ECLI:NL:CRVB:2018:3240
Centrale Raad van Beroep
- Proces-verbaal
- Rechtspraak.nl
Niet-ontvankelijkheid van beroep wegens termijnoverschrijding in WAO-zaak
In deze zaak heeft de Centrale Raad van Beroep op 10 oktober 2018 uitspraak gedaan in hoger beroep tegen een eerdere uitspraak van de rechtbank Amsterdam. De appellant, die in Marokko woont, had beroep ingesteld tegen een besluit van het Uitvoeringsinstituut werknemersverzekeringen (Uwv) dat zijn aanvraag voor een uitkering op grond van de Wet op de arbeidsongeschiktheidsverzekering (WAO) buiten behandeling had gesteld. De rechtbank had het beroep van de appellant niet-ontvankelijk verklaard omdat hij de beroepsgronden niet tijdig had ingediend. De appellant had op 24 augustus 2016 beroep ingesteld, maar zonder de gronden van het beroep te vermelden. De rechtbank had hem vervolgens de gelegenheid gegeven om binnen vier weken de gronden in te dienen, maar deze termijn was verstreken zonder dat de appellant hieraan had voldaan.

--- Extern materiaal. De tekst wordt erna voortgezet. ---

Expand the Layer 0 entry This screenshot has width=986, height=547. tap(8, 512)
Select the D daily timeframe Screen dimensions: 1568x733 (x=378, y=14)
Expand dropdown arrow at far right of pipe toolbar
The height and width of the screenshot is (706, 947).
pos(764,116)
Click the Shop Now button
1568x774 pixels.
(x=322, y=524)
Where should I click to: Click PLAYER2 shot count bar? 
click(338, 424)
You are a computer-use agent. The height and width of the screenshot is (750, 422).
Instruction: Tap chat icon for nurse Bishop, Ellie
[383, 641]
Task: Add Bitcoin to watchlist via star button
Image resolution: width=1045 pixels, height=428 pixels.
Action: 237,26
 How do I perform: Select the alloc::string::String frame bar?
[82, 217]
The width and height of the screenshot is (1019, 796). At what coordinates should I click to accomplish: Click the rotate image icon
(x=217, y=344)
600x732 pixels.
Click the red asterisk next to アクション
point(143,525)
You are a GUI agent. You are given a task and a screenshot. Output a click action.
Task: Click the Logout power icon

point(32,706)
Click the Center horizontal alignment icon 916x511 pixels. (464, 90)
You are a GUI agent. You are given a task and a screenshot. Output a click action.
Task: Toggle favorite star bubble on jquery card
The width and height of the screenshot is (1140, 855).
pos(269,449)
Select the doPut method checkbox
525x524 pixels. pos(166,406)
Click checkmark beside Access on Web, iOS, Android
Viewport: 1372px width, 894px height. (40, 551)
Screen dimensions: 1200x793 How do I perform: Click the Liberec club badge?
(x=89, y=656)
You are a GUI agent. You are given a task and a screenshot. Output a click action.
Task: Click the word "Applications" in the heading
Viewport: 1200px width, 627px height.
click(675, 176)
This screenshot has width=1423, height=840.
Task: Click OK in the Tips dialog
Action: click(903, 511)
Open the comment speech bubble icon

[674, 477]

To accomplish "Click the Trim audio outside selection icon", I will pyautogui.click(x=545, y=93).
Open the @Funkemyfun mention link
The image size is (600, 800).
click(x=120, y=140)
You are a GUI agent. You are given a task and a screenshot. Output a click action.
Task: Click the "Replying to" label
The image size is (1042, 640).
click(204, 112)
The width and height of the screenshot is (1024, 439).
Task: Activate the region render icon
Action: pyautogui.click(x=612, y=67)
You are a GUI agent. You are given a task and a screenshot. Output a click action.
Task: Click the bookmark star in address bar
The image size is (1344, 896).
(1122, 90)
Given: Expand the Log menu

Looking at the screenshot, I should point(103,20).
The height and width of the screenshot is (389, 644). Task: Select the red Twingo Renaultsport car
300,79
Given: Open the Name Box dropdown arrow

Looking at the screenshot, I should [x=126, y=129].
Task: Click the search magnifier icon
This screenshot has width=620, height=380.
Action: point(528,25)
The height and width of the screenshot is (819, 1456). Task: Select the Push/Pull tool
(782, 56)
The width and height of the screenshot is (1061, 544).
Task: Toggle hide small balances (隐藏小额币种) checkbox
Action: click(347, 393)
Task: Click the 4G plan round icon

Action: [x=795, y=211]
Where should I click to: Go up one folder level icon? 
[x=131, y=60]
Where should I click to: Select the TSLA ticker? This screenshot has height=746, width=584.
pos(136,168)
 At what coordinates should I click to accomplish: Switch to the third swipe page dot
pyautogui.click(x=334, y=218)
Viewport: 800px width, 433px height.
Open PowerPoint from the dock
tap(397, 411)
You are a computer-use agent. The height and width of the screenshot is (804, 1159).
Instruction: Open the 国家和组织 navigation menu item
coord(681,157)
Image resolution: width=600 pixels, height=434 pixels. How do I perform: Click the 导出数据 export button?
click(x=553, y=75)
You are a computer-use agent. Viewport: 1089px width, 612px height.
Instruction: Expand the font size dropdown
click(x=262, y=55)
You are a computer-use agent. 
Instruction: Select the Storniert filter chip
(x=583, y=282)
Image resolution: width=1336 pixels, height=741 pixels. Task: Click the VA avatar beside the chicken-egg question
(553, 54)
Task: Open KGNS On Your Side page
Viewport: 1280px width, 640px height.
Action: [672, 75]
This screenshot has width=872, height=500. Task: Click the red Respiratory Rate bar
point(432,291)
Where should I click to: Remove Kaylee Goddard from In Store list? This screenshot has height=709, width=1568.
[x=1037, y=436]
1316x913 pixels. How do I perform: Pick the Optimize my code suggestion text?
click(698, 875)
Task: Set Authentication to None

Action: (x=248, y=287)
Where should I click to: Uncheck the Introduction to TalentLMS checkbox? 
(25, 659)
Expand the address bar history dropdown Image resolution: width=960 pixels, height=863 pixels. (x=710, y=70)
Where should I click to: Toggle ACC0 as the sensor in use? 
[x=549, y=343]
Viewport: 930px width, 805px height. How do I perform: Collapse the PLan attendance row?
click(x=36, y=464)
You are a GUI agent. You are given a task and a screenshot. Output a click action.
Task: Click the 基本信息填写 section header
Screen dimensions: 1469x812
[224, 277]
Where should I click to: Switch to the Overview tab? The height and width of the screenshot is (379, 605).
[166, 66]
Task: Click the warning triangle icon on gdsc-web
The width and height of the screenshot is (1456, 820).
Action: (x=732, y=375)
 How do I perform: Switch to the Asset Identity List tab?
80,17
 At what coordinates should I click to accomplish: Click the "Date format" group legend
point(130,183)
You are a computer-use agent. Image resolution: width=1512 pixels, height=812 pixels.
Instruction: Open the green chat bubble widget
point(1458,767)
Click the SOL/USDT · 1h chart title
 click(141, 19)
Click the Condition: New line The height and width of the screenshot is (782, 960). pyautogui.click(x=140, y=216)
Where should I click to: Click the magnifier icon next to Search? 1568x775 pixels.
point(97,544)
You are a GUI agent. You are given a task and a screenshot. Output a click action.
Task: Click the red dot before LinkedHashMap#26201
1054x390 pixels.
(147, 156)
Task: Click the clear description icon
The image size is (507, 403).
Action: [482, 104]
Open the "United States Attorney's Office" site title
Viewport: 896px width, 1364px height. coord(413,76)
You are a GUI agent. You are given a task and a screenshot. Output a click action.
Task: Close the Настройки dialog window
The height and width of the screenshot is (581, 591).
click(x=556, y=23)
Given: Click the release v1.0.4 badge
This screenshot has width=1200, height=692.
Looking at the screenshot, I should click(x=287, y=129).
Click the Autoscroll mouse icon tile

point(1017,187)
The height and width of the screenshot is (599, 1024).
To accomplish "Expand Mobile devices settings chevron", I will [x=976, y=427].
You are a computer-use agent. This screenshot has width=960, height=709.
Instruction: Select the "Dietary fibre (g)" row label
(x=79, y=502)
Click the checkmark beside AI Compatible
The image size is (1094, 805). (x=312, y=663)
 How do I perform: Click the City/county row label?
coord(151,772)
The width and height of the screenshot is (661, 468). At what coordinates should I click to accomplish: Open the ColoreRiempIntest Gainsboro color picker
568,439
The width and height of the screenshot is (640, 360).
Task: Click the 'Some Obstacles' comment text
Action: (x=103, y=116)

In hoger beroep voerde de appellant aan dat hij ziek was en daardoor niet in staat om arbeid te verrichten. Het Uwv pleitte voor bevestiging van de aangevallen uitspraak. De Centrale Raad van Beroep oordeelde dat de rechtbank terecht had geoordeeld dat het beroep niet-ontvankelijk was, omdat de appellant niet had voldaan aan de vereisten van de Algemene wet bestuursrecht (Awb). De Raad bevestigde de uitspraak van de rechtbank en verklaarde het hoger beroep ongegrond. Er was geen aanleiding voor een proceskostenvergoeding, en de uitspraak werd in het openbaar gedaan.